Abstract Background Acute lung injury (ALI) is a severe and life-threatening lung inflammation with high morbidity and mortality, underscoring the importance to develop effective drugs. Qingjin Huatan decoction (QJHTD), as a classic ancient prescription, has been widely used for treating respiratory diseases. However, the role and mechanism of QJHTD against ALI remain unclear. Objective This study aimed to explore the therapeutic effect of QJHTD on lipopolysaccharide (LPS)-induced ALI in mice and uncover its mechanism. Methods The therapeutic effect of QJHTD on LPS-induced ALI in mice was evaluated by the histopathological changes in the lung tissue, the lung wet/dry weight ratio, and the levels of inflammatory cytokines and thrombin-antithrombin complexes. Transcriptomics was used to predict the mechanism of QJHTD in treating ALI. The expression levels of citrullinated histone 3 in the lung tissue, the content of cell-free DNA in the bronchoalveolar lavage fluid (BALF), and the platelet-associated formation of neutrophil extracellular traps (NETs) in vitro were determined.
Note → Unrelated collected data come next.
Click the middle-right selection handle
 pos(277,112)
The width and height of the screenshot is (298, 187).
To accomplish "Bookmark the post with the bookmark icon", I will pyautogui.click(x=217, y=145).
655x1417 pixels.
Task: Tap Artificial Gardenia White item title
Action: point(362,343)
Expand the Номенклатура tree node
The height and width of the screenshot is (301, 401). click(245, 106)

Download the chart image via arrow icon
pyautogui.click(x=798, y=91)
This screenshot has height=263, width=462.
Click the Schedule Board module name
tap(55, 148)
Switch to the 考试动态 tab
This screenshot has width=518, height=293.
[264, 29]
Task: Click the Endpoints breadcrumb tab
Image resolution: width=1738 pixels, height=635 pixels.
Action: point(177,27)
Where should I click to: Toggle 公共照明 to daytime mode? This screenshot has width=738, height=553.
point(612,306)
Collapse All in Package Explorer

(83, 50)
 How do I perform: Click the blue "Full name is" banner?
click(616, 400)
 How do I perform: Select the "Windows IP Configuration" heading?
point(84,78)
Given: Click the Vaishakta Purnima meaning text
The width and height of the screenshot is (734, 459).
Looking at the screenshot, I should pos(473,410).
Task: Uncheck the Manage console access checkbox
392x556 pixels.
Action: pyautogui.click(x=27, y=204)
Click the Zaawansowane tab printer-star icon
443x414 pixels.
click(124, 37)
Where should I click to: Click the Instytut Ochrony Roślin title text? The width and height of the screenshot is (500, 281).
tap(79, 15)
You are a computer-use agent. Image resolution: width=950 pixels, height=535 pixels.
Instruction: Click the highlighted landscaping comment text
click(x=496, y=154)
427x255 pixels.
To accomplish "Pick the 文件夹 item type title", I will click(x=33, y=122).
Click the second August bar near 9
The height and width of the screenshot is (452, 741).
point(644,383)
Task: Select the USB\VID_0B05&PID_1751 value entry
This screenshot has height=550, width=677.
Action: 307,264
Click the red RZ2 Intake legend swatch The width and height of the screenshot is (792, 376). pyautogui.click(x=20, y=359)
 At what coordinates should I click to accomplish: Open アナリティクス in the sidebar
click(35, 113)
Results Qingjin Huatan decoction exerted protective effect against LPS-induced ALI by suppressing interstitial edema, maintaining the alveolar-capillary barrier, inhibiting the infiltration of neutrophils and platelets in the lung tissue, and lowering the levels of tumor necrosis factor α, interleukin 1β, interleukin 6, and thrombin-antithrombin complexes in BALF. Kyoto Encyclopedia of Genes and Genomes pathway enrichment analysis indicated that the formation of NETs was the main regulatory pathway for QJHTD against ALI. Qingjin Huatan decoction could treat ALI by inhibiting the release of NETs via reducing the content of citrullinated histone 3 in lung tissue and cell-free DNA in BALF in vivo, and suppressing the NETs formation induced by LPS-stimulated platelets under flow and static conditions in vitro. The formation of NETs was considered to bridge the interactions between neutrophils and platelets. Conclusions This research demonstrated the effects of QJHTD in treating ALI and provided new insights for clarifying the complex regulation of neutrophils, platelets, and NETs in ALI.